**À faire**
1. D'après le texte sur le statut du député, pourquoi la sous-commission voulait-elle combler les disparités entre les carrières des députés ? Répondez en une à trois phrases.
2. Poursuivez le texte sur le statut du député à partir de sa dernière phrase.

**Texte source**
Au début de la législature, une sous-commission « statut du député » avait été créée, avec pour objectif premier de mettre à plat les différents scénarios professionnels existants, entre les employés privés, pour lequel le passage en politique représente toujours un certain risque professionnel et financier – reprendre pied après un ou deux mandats peut s’avérer difficile – et les fonctionnaires, qui continuent de jouir de la sécurité de l’emploi et des promotions de carrière. « Nous voulions simplement savoir où nous en étions des différentes carrières, par exemple aussi du côté des cotisations sociales ou de pensions, et, dans le meilleur des cas, viser une plus grande égalité, combler les disparités existantes afin de motiver plus de représentants du secteur privé à s’engager en politique, » raconte Félix Braz, député des Verts membre de cette commission et échevin à Esch. « Dans une visée maximaliste, on aurait par la suite pu créer un véritable ‘statut du député’, qui soit le même pour tous. » Mais, était-ce la crainte d’une augmentation des dépenses en temps de crise, le manque d’informations sur l’état actuel ou des blocages de la part de ceux qui craignaient perdre des avantages ? Toujours est-il que les travaux ont été abandonnés début 2010 – sans suites depuis lors.

**Enregistrements**
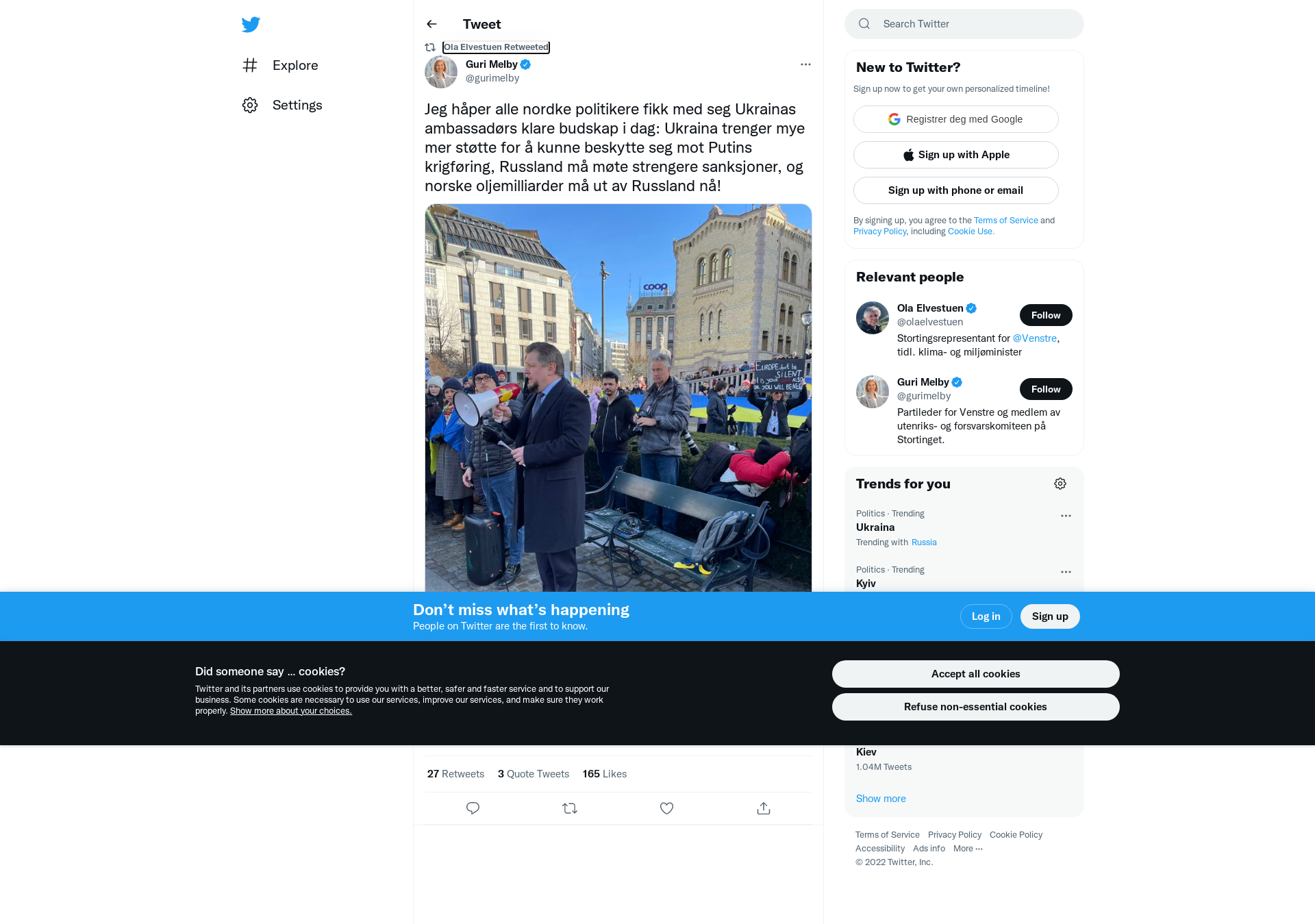Click the reply speech bubble icon
The height and width of the screenshot is (924, 1315).
[473, 808]
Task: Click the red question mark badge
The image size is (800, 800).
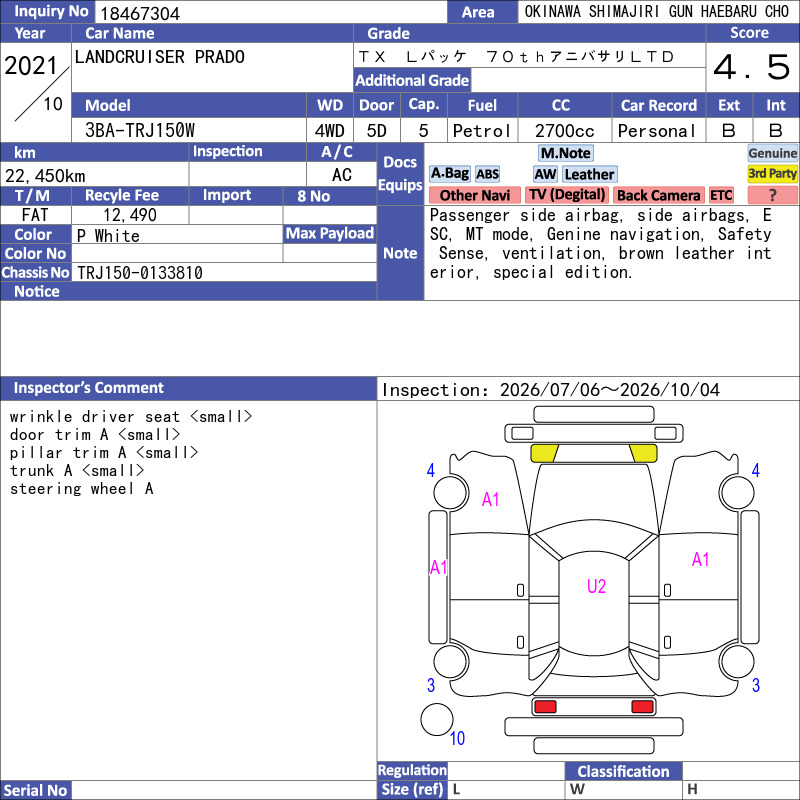Action: [772, 195]
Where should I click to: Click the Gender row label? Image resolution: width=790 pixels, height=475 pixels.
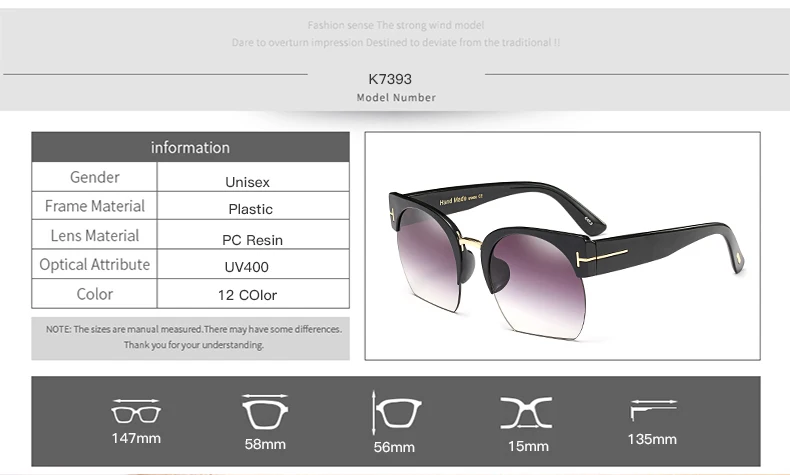coord(95,177)
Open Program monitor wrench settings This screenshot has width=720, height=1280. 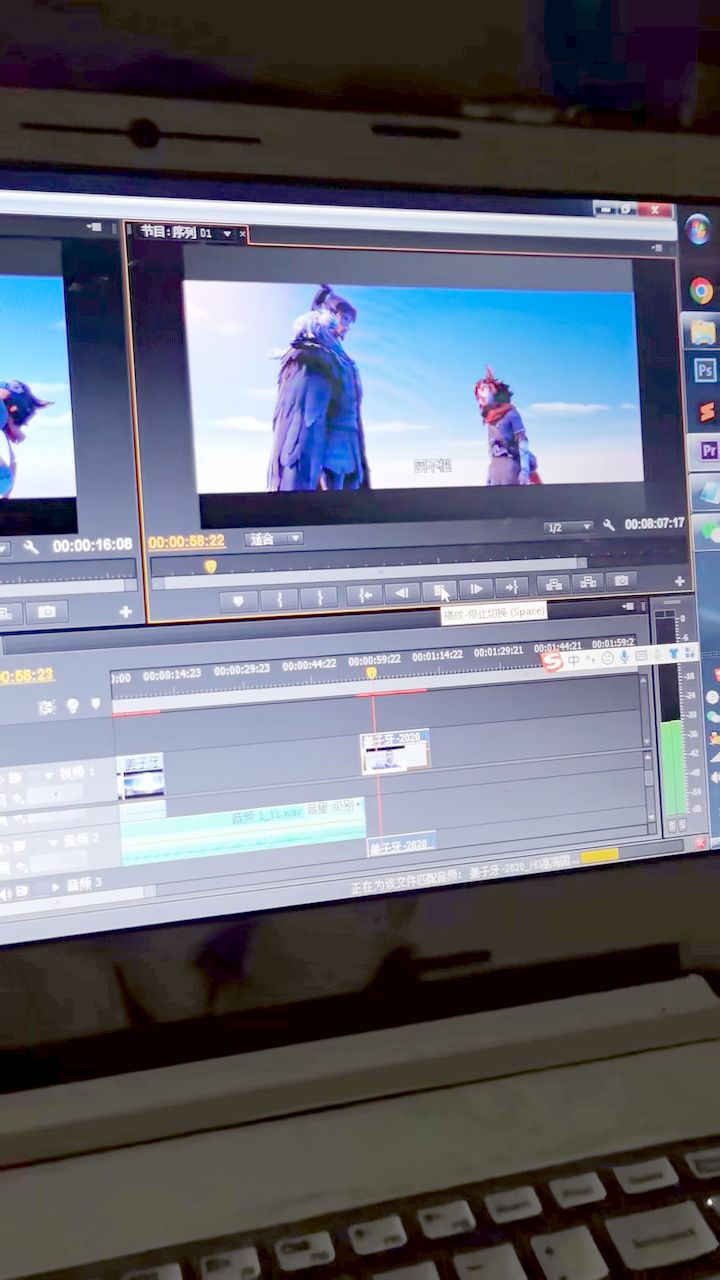pyautogui.click(x=609, y=525)
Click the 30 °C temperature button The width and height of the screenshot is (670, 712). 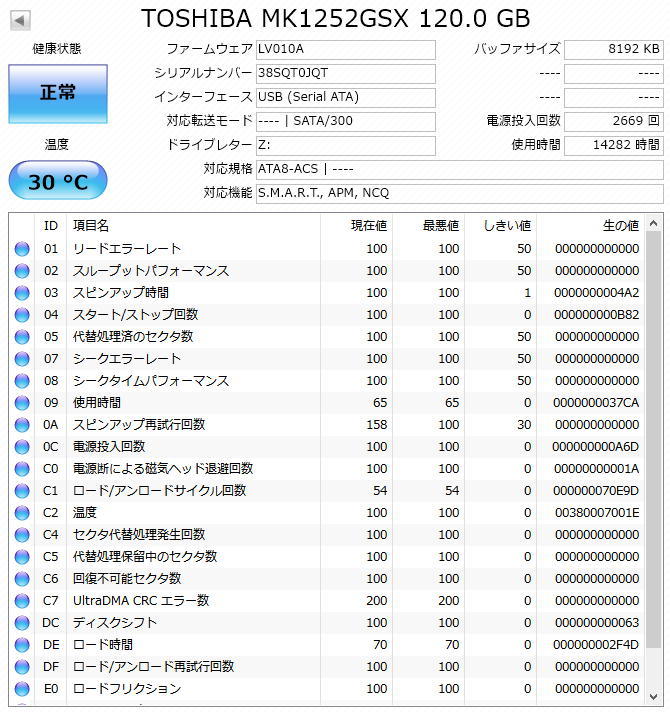tap(58, 181)
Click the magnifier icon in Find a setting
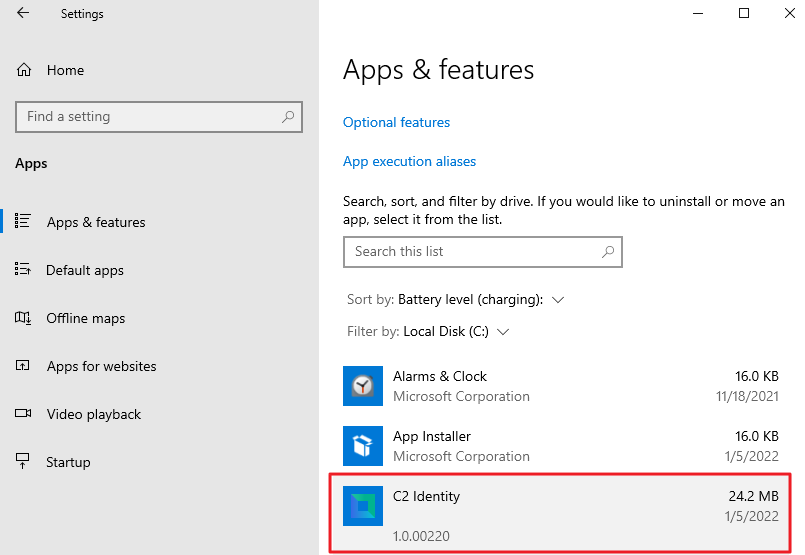The image size is (805, 555). tap(288, 117)
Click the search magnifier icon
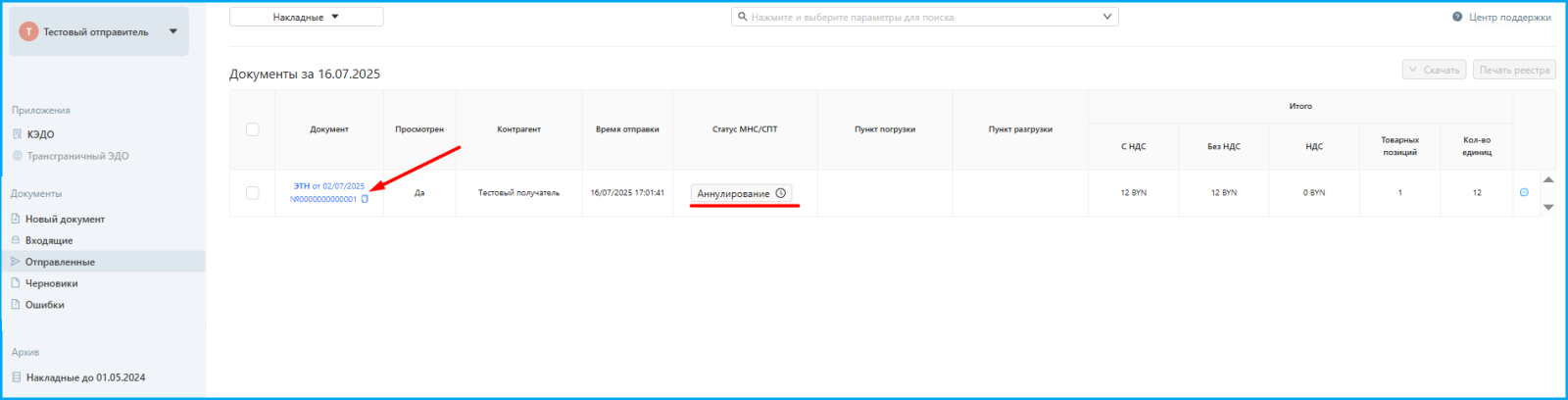The image size is (1568, 400). click(x=743, y=17)
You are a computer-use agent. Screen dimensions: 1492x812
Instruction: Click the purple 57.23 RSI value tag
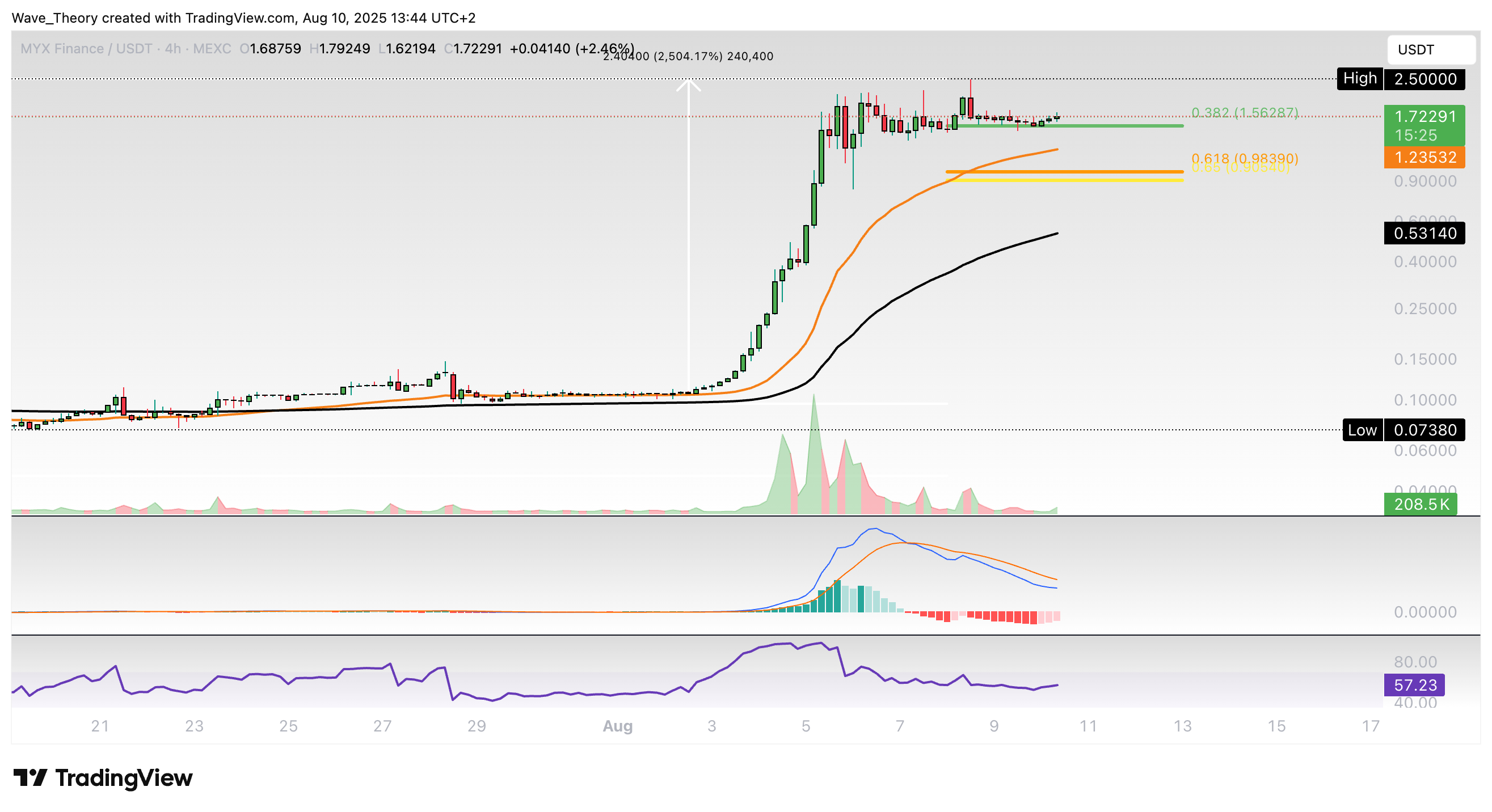coord(1414,685)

**Réponses données**
1. Elle voulait combler ces disparités afin de motiver davantage de représentants du secteur privé à s'engager en politique. Pour les employés privés, le passage en politique représente un risque professionnel et financier, car reprendre pied après un ou deux mandats peut s'avérer difficile. Les fonctionnaires, eux, conservent la sécurité de l'emploi et leurs promotions de carrière.

2.
Félix Braz en a tiré des conséquences personnelles : à 45 ans, le journaliste de formation, qui s’était très vite professionnalisé en politique – secrétaire parlementaire des Verts de 1991 à 2001, il a abandonné ce poste pour se consacrer à son mandat d’échevin à Esch – commence à penser à l’après-politique. Il ne se représentera plus aux communales d’octobre pour se consacrer davantage à son mandat de député et construire une carrière professionnelle à côté. On ne sait jamais.